Problem details -
Reproduce verbatim the lines of the records that start at the one containing "Viewport: 1280px width, 491px" and end at the one containing "Screen dimensions: 1965x1548 [1715, 752]", including both of those lines.

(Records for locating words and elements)
____________________

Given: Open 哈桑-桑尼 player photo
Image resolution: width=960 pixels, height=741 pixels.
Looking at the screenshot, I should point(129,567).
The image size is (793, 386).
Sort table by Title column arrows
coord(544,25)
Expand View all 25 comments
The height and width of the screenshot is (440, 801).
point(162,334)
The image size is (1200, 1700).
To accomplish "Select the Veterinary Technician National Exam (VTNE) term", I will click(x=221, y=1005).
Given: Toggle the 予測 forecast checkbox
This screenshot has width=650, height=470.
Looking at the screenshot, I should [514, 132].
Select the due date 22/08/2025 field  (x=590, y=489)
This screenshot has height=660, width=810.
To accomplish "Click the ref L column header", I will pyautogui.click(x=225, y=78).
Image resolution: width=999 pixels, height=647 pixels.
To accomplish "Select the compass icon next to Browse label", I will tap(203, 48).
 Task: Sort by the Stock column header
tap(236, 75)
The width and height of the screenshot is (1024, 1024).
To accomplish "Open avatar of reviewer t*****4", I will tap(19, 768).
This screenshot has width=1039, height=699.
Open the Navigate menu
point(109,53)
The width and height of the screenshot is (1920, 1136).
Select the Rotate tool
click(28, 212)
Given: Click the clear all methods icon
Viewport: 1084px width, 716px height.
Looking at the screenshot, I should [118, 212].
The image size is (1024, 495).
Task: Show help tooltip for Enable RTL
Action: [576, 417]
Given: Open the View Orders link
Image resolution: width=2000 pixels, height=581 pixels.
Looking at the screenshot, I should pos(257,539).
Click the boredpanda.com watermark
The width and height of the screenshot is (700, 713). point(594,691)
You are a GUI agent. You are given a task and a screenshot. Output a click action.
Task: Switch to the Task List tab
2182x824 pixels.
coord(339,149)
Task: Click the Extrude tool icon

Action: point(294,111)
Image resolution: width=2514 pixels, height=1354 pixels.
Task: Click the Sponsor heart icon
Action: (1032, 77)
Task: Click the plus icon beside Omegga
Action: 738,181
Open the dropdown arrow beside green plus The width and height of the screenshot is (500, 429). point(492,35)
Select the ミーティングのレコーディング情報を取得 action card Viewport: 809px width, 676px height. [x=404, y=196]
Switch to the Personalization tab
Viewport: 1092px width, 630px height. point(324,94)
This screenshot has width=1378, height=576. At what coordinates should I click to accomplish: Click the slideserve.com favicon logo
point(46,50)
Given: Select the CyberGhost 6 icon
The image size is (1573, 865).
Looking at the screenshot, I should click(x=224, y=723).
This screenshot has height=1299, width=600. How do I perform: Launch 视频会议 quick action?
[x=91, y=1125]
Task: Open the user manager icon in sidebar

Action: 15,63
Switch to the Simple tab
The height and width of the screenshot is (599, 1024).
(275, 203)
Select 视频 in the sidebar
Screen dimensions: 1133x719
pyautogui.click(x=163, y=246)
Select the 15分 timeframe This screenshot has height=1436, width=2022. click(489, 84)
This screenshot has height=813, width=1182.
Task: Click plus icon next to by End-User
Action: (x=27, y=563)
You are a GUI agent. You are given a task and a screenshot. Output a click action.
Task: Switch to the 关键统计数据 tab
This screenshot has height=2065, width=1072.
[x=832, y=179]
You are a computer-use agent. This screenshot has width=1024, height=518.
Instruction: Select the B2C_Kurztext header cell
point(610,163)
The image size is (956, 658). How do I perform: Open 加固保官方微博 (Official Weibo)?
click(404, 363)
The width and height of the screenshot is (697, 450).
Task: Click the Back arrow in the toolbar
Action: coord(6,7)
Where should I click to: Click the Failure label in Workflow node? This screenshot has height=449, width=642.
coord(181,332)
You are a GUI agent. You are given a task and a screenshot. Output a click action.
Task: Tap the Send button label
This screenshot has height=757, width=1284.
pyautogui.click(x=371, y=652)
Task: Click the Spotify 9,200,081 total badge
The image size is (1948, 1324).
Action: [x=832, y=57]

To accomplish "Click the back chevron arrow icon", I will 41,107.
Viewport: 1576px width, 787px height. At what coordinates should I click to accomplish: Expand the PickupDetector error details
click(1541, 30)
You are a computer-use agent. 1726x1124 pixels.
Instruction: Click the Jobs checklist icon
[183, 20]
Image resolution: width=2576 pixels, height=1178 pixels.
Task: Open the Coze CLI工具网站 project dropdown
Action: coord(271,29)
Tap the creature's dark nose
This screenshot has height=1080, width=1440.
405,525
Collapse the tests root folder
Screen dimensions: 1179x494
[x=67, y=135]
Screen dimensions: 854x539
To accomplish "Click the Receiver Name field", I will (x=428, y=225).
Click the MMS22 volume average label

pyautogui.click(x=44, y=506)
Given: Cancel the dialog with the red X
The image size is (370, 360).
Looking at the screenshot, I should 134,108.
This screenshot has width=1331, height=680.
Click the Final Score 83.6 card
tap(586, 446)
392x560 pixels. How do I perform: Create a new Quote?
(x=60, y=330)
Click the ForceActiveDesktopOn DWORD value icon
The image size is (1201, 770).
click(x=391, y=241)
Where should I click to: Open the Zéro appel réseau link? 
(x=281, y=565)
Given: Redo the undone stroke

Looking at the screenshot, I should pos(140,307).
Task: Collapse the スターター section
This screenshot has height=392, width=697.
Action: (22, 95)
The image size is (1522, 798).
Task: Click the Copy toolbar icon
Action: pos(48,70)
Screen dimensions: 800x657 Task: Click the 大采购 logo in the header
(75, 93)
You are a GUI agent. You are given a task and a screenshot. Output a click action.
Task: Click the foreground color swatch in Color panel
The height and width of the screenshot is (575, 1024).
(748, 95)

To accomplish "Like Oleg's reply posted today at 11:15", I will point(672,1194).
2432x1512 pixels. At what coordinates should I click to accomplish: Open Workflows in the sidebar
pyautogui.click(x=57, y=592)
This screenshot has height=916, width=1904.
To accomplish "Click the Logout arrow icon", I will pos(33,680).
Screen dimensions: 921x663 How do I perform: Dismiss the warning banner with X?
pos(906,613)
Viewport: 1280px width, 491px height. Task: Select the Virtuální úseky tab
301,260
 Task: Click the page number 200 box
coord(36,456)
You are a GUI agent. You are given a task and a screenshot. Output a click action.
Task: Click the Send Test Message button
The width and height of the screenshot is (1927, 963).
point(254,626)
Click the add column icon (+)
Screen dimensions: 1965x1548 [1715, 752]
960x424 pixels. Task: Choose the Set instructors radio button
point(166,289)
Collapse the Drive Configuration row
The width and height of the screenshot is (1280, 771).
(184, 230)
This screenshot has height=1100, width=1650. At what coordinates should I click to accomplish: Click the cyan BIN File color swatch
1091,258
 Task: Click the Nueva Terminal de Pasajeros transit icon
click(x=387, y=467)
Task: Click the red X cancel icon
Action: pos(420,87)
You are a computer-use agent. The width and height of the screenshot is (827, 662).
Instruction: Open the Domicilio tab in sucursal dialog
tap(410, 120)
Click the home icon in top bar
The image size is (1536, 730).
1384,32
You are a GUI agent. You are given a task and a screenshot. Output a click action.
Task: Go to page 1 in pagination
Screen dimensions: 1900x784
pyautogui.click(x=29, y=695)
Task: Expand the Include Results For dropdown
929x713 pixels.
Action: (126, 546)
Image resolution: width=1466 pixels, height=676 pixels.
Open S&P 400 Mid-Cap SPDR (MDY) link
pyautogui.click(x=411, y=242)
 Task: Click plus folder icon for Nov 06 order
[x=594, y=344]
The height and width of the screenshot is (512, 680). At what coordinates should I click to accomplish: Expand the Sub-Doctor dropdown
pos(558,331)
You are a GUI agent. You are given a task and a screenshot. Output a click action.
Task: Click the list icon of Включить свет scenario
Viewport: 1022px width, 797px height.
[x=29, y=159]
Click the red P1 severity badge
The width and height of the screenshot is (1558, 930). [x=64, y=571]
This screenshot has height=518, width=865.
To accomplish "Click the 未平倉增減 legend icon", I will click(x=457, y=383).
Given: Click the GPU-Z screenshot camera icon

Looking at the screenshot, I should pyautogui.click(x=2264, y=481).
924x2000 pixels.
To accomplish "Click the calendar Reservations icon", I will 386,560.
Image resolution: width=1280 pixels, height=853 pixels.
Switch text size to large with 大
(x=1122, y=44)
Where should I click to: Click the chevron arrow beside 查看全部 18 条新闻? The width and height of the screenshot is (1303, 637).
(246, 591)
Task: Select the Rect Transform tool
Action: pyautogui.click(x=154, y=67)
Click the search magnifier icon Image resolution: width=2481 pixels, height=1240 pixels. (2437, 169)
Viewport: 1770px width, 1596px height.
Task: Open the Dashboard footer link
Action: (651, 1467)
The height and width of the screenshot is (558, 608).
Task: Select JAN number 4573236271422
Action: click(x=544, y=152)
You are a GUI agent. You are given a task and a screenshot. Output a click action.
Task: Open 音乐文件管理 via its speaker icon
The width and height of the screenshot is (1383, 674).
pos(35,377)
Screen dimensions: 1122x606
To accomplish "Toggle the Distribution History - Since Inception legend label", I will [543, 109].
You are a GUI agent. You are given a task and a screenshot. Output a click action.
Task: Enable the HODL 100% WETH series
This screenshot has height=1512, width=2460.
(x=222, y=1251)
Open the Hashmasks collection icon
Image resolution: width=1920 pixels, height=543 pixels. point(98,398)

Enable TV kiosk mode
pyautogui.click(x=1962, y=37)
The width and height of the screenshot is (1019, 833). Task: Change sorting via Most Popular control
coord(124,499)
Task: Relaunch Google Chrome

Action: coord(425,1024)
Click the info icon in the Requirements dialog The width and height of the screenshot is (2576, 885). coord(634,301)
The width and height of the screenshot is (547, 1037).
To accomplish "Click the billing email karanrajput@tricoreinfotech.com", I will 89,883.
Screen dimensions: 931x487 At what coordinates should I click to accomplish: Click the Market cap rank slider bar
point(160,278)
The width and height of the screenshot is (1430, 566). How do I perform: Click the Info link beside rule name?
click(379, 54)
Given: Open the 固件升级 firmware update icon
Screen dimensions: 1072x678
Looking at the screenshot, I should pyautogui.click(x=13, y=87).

____________________

Solution below -
Viewport: 1280px width, 491px height. Task: Select the Virtuální úseky tab
301,260
 Task: Click the page number 200 box
coord(36,456)
You are a GUI agent. You are given a task and a screenshot. Output a click action.
Task: Click the Send Test Message button
The width and height of the screenshot is (1927, 963).
point(254,626)
Click the add column icon (+)
Screen dimensions: 1965x1548 [1715, 752]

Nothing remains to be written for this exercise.